### Texte fourni ###

Ma grand-mère est tombée...

… Plus de peur que de mal, mais beaucoup de mal tout de même.

Samedi, en pleine IRL à l’autre bout de Paris, mon oncle me demande de passer chez elle (j’ai les clés depuis plusieurs années maintenant). J’ai dû lui répondre qu’il y serait avant moi (lui aussi a les clés, depuis bien plus longtemps que moi même). Elle l’a appelé après être tombée en glissant sur son balcon.

Sa dernière chute, elle l’avait faite dans un escalier en allant chez son ophtalmo (elle pensait s’adosser au mur en sortant de l’ascenseur, sauf que dans le noir elle n’avait pas vu qu’il n’y avait pas de mur mais un escalier qui descendait). Bilan, un étage plus bas : petite plaie sur le sommet du crâne, écorchure sur le coude, et c’est tout (!). Costaude, hein ?

Là ce coup-ci, c’est un peu plus chiant. Elle est tombée sur sa fesse, qui n’en a manifestement plus l’habitude depuis qu’elle fait attention, et s’est donc fracturé le bassin (fracture double ischio-pubienne et ilio-pubienne à droite). Ça fait mal sur le coup, ça énerve ensuite, vu qu’elle est habituée à son âge (96 ans tout de même, c’est honorable) à une certaine autonomie (elle se fait la cuisine toute seule, fait pas mal de courses toute seule, un peu de ménage, de marche à pied, etc…).

Et puis ça énerve parce qu’elle doit rester à l’hôpital. Si on oublie son bref passage aux urgences de Cochin, le temps d’une soirée, pour sa chute dans l’escalier à l’automne dernier, sa dernière hospitalisation remonte à quelque chose comme une vingtaine d’années, d’ailleurs à l’hôpital même où elle est passée aux urgences ce coup-ci, Saint-Antoine.

### Données fournies ###

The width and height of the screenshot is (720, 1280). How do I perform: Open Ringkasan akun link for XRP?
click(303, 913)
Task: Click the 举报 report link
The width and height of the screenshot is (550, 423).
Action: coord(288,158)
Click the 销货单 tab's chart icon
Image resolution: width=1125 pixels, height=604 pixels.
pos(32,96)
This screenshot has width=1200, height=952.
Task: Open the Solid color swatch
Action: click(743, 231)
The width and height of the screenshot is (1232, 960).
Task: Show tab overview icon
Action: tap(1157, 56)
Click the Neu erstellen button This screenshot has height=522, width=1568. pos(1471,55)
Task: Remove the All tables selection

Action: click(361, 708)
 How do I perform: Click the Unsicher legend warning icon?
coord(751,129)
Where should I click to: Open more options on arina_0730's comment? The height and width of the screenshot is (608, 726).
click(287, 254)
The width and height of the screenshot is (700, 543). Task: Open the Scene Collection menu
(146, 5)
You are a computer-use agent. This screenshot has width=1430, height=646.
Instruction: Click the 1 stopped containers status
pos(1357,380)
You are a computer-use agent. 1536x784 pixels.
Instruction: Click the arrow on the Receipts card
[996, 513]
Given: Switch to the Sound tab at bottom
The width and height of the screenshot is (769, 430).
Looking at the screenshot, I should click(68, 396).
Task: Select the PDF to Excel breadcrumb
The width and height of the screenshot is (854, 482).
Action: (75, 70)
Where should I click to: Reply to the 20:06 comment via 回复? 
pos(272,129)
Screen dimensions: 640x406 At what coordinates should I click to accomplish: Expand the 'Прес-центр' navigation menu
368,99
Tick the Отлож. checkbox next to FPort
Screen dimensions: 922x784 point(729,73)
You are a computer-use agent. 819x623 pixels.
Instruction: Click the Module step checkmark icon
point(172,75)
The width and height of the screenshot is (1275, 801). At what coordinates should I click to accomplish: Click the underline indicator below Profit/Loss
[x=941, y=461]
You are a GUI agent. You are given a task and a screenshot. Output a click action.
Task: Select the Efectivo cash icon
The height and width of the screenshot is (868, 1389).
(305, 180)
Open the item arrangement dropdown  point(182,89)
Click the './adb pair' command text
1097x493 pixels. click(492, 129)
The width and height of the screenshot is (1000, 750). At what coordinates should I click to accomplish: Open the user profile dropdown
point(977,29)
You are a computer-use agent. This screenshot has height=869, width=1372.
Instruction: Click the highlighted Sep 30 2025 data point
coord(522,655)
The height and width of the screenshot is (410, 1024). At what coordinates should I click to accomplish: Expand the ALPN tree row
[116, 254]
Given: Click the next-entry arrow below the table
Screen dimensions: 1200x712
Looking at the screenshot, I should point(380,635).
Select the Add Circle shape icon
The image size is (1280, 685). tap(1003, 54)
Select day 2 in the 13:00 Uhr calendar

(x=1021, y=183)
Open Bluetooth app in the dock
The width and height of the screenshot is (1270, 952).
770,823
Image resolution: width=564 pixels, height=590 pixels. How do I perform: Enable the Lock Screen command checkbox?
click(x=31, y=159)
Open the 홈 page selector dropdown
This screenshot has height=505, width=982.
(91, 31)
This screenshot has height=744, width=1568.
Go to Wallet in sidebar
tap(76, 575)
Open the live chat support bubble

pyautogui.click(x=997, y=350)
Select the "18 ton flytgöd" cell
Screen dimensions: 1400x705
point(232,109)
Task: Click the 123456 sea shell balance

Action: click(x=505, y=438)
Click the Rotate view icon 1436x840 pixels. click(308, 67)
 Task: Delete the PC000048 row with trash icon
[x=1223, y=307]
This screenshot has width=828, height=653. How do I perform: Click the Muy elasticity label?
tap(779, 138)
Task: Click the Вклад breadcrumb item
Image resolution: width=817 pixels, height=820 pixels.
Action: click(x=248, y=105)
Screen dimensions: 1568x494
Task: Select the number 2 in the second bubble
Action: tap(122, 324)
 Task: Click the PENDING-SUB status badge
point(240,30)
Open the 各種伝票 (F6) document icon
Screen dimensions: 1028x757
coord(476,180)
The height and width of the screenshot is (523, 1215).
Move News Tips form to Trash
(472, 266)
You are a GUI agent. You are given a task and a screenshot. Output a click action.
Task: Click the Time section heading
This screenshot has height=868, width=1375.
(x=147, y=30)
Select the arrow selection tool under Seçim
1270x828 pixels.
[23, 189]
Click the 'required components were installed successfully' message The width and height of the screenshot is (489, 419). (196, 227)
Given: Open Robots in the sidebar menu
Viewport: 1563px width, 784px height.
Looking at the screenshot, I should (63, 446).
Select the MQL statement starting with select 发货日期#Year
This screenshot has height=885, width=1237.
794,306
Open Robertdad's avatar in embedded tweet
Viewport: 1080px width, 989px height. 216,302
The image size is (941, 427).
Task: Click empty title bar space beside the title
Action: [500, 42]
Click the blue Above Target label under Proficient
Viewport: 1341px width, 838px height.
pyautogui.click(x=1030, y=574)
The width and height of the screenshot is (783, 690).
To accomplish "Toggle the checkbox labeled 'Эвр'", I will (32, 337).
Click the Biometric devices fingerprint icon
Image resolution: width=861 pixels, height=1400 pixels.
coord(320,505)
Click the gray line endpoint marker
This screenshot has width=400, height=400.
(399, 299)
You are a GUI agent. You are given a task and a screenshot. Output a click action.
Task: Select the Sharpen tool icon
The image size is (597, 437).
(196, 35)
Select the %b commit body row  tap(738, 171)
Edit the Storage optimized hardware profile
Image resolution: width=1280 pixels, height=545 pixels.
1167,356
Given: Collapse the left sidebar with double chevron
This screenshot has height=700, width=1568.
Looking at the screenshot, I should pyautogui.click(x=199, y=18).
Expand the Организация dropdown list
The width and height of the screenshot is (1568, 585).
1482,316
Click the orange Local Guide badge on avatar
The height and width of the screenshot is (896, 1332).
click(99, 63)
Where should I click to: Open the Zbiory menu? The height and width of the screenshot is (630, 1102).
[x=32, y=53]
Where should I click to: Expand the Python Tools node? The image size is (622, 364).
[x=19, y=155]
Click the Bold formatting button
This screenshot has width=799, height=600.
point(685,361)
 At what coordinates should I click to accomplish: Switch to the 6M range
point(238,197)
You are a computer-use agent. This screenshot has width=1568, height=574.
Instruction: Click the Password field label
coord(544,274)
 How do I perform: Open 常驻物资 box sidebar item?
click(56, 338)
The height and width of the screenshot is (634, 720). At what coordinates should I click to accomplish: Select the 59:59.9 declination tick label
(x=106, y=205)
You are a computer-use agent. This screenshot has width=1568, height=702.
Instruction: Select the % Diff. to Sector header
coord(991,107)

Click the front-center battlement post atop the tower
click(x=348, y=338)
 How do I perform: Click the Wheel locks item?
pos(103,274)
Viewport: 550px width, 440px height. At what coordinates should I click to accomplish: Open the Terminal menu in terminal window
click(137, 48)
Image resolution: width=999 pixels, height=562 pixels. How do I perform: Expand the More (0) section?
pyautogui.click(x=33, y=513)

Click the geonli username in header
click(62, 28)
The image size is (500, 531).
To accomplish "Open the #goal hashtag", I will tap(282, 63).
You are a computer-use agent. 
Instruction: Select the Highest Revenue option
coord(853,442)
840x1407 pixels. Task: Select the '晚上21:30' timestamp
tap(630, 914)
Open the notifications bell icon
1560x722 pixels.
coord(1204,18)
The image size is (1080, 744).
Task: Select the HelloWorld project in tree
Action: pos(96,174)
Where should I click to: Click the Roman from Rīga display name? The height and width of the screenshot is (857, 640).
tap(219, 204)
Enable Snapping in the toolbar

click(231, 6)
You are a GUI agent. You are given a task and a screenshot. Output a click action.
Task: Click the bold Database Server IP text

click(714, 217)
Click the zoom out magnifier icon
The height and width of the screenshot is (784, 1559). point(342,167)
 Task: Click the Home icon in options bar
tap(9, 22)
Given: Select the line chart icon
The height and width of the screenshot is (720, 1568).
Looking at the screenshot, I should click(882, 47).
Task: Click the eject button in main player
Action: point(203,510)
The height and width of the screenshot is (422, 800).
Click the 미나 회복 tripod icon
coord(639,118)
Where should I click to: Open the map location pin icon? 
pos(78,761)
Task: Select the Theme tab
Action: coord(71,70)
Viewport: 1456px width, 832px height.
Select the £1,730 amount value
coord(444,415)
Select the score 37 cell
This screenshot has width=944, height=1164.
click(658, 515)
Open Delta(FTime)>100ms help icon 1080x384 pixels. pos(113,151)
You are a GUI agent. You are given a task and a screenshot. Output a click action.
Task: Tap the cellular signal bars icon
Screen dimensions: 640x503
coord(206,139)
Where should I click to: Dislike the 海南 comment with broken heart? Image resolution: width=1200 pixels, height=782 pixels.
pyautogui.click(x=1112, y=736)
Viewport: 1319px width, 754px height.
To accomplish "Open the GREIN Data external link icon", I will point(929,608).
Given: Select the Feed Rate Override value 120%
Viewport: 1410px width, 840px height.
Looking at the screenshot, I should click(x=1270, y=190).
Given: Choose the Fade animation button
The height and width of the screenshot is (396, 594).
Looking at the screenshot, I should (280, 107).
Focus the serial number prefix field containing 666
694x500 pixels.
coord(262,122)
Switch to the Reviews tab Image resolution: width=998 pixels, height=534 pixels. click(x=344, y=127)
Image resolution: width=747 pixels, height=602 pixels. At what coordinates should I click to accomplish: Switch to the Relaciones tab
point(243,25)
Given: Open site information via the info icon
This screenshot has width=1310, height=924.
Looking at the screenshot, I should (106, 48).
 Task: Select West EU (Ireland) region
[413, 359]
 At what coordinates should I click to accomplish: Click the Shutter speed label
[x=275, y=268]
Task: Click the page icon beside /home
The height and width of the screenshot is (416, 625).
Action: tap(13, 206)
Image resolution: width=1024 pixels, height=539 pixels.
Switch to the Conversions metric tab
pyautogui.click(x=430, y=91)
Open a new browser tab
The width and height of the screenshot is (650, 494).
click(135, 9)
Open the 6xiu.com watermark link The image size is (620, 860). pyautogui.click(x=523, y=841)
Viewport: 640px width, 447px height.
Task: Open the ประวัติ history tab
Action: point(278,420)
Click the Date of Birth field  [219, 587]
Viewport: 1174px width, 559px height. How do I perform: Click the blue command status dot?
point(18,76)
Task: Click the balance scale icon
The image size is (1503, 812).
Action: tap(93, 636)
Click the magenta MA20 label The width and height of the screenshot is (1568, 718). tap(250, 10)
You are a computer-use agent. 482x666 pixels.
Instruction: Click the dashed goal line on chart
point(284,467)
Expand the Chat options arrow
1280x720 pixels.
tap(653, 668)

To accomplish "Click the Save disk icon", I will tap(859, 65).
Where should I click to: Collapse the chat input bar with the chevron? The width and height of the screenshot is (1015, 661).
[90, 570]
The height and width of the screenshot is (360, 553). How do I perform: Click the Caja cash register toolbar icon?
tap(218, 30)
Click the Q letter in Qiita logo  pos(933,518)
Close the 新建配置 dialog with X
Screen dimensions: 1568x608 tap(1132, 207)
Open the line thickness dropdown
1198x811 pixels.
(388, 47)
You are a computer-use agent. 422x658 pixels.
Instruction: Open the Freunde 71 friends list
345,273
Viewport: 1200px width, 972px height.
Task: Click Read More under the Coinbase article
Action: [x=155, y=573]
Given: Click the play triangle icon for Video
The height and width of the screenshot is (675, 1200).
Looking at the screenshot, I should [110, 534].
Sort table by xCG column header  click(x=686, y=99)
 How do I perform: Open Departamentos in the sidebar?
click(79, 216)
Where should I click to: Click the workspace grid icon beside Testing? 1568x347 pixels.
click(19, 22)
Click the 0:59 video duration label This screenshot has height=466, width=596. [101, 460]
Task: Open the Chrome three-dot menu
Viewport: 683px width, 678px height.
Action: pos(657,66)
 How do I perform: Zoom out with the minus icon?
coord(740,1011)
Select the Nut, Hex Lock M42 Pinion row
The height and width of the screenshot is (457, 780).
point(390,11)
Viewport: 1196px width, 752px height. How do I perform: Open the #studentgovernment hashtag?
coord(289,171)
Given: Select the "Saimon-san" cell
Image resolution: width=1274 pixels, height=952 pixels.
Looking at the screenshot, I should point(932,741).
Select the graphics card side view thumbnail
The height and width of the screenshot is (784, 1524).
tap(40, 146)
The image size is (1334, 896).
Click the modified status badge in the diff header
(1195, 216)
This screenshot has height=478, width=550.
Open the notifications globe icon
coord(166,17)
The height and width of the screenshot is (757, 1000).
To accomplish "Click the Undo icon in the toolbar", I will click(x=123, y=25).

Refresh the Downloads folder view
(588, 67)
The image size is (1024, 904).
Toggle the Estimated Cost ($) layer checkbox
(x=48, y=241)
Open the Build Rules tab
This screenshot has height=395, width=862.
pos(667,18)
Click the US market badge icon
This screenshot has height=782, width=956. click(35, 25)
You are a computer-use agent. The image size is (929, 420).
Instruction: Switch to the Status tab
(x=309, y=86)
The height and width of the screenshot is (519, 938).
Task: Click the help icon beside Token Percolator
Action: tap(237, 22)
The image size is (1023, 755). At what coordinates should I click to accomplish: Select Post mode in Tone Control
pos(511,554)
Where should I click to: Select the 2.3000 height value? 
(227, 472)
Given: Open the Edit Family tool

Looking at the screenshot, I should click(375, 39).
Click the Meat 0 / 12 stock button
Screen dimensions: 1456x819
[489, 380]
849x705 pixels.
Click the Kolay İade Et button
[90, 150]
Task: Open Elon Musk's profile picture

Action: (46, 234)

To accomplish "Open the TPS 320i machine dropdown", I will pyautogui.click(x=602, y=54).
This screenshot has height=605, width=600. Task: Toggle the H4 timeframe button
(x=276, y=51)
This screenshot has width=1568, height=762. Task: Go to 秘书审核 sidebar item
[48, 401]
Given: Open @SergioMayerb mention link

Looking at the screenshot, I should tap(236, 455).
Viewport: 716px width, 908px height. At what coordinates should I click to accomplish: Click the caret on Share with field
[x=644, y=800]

###

### Consignes de travail:
[a] Énumérez les activités quotidiennes que la grand-mère continue d'accomplir par elle-même, telles que les cite le récit de sa chute.
[b] D'après le récit de la chute de la grand-mère, dans quel hôpital est-elle passée aux urgences après sa chute sur le balcon ?
[c] Poursuivez le récit de la chute de la grand-mère après sa dernière phrase.
Les entrées n'ont aucun lien avec le récit de la chute de la grand-mère.

### Réponses par consigne:
[a] La cuisine, les courses, un peu de ménage et la marche à pied.

[b] À l'hôpital Saint-Antoine.

[c]
Elle en gardait un mauvais souvenir : outre le fait qu’elle y était pour un abcès du plancher buccal, et qu’il a donc fallu l’opérer, elle avait vu un mouton de poussière sous un lit et en avait été proprement horrifiée 😀

Le souvenir ne s’est pas amélioré : elle a passé en effet deux jours dans le service porte des urgences, et sa voisine, Madame S., pour gentille qu’elle était, a décompensé en quelques heures un magnifique délire, au sens propre du terme. J’ai dû prévenir les infirmières lorsqu’elle s’est mise à draguer mon oncle de 25 ans son cadet…

Elle. Je ne trouve pas mes vêtements

Lui. Mais si, madame, cherchez dans votre placard

Elle. Je viens d’y aller, ils n’y sont pas ! Notons tout de même qu’elle n’avait pu y aller, vu que l’infirmière venait de lui poser la perfusion qu’elle s’était arrachée pour la deuxième fois en une heure sans se rendre compte qu’un pied de perfusion n’est pas un véhicule automatisé qui suit le patient où qu’il aille… et qu’une canule de perfusion n’est pas infiniment extensible !

Lui. Vous voulez vos vêtements pour aller où ?

Elle. Chez vous ?

Lui, ravalant un rire. Non, vous ne venez pas chez moi, vous devez rentrer chez vous après votre hospitalisation.

Elle, rassurée. Ah, tant mieux, parce que je ne sais pas où vous habitez !

Là, j’ai dû sortir. D’abord pour rire un bon coup dans le couloir – ce n’est pas de la moquerie, si ça se trouve à son âge je serai dans un état bien pire que le sien, mais juste un rire gentil face à une situation cocasse. Puis pour indiquer ce changement assez brusque de comportement : deux heures plus tôt, elle était consciente et n’était pas désorientée.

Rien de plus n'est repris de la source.